# [Exercise aim]
Every line from the start of the records below to the line containing "Open 마스터즈 에어" should be retyped exactly, that line included, and no others.

Collection entries:
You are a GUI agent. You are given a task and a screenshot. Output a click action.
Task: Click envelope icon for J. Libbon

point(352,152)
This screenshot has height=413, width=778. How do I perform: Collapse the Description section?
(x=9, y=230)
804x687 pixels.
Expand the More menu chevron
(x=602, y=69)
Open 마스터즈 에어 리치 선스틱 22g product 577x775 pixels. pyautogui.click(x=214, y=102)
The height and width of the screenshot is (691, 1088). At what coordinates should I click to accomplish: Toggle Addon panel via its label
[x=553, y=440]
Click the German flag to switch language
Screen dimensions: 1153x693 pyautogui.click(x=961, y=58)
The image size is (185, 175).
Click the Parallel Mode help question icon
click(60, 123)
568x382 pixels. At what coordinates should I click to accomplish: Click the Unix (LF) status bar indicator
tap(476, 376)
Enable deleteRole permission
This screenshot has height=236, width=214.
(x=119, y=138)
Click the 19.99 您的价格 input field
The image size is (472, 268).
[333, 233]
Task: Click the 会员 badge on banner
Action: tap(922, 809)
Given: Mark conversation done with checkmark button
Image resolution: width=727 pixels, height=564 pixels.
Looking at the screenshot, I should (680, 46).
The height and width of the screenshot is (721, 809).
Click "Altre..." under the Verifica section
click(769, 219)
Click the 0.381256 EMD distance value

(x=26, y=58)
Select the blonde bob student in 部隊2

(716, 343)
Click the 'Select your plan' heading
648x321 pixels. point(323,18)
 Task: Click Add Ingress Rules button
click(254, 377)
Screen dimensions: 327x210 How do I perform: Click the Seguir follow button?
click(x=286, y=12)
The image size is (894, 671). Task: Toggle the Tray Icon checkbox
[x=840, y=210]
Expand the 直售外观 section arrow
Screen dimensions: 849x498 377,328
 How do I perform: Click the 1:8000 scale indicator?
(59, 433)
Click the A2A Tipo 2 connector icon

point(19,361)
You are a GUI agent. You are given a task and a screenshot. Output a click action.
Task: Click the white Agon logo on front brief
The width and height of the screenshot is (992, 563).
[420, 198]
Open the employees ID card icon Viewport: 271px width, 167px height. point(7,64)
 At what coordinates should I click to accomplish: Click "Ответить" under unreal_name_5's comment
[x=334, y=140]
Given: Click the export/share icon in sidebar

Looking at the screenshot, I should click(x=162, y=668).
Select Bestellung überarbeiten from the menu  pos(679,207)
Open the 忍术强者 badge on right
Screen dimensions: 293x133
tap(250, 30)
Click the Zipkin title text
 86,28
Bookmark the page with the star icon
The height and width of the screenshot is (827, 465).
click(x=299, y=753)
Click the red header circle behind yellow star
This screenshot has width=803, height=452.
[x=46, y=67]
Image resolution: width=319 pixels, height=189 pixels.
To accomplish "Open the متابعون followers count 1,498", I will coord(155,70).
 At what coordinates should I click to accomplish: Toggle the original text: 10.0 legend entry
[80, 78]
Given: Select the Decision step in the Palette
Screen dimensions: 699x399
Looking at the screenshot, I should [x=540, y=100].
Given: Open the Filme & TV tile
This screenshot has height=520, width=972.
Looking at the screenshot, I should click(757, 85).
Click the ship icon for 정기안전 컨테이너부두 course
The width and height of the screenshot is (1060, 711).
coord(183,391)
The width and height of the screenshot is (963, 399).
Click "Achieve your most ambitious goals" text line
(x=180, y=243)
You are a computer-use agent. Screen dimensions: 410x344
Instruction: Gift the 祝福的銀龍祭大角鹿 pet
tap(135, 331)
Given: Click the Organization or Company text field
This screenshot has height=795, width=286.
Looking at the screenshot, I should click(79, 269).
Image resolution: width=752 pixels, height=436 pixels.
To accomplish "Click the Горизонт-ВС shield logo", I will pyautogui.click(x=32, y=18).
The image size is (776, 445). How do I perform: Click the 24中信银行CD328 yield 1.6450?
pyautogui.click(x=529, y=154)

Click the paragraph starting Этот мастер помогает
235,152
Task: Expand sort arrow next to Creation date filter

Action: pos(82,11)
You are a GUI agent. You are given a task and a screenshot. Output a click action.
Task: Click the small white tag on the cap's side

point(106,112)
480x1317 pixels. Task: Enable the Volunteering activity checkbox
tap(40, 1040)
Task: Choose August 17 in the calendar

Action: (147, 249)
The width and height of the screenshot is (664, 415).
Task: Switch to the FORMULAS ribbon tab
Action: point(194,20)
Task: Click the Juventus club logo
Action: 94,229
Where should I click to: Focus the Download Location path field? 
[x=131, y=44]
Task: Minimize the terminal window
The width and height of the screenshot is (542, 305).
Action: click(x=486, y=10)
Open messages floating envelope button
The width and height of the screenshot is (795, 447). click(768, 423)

# [Expected answer]
You are a GUI agent. You are given a task and a screenshot. Output a click action.
Task: Click envelope icon for J. Libbon

point(352,152)
This screenshot has height=413, width=778. How do I perform: Collapse the Description section?
(x=9, y=230)
804x687 pixels.
Expand the More menu chevron
(x=602, y=69)
Open 마스터즈 에어 리치 선스틱 22g product 577x775 pixels. pyautogui.click(x=214, y=102)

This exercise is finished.